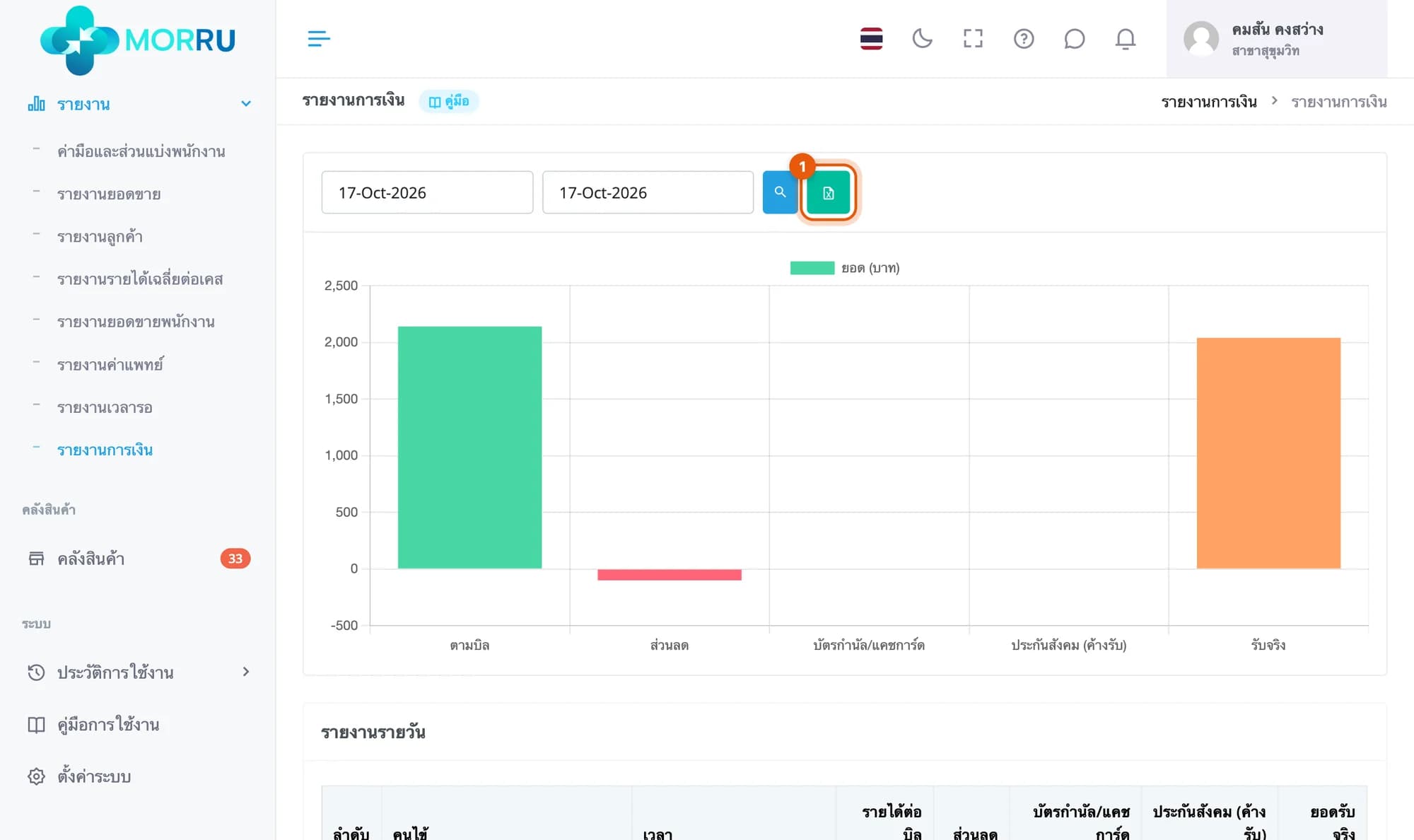
Task: Enter fullscreen mode with the expand icon
Action: [x=973, y=39]
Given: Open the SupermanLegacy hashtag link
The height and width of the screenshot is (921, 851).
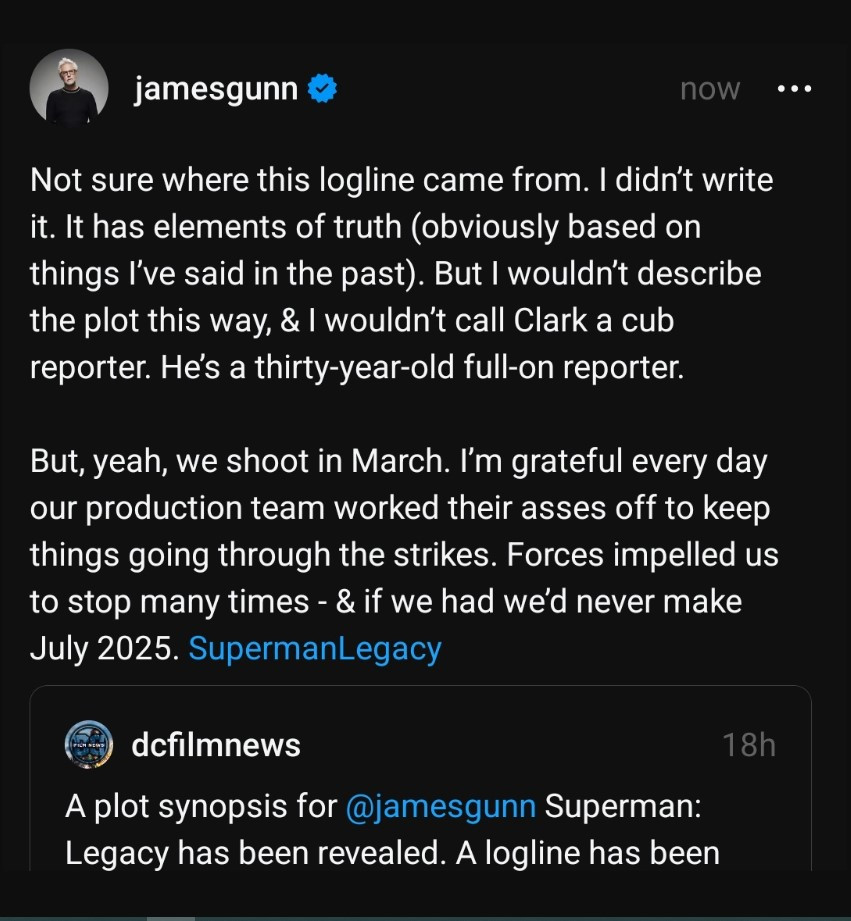Looking at the screenshot, I should pyautogui.click(x=314, y=649).
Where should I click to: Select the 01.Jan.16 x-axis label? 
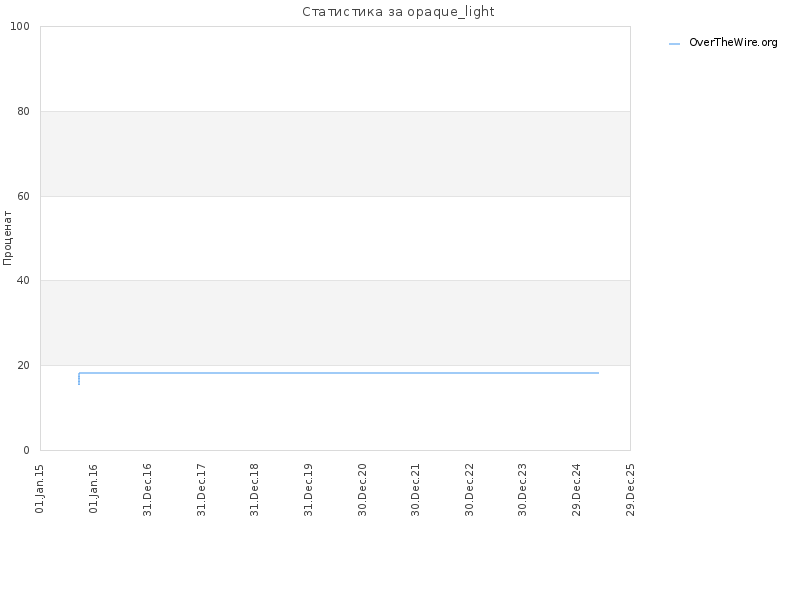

> _PROBLEM TO WORK ON_:
Could you transcribe exactly the lines running from the one with "The height and" to the final line of the material above, both included, with no pictures?

> _WRITTEN ANSWER_:
The height and width of the screenshot is (921, 851).
Looking at the screenshot, I should pyautogui.click(x=314, y=649).
Where should I click to: Select the 01.Jan.16 x-axis label? 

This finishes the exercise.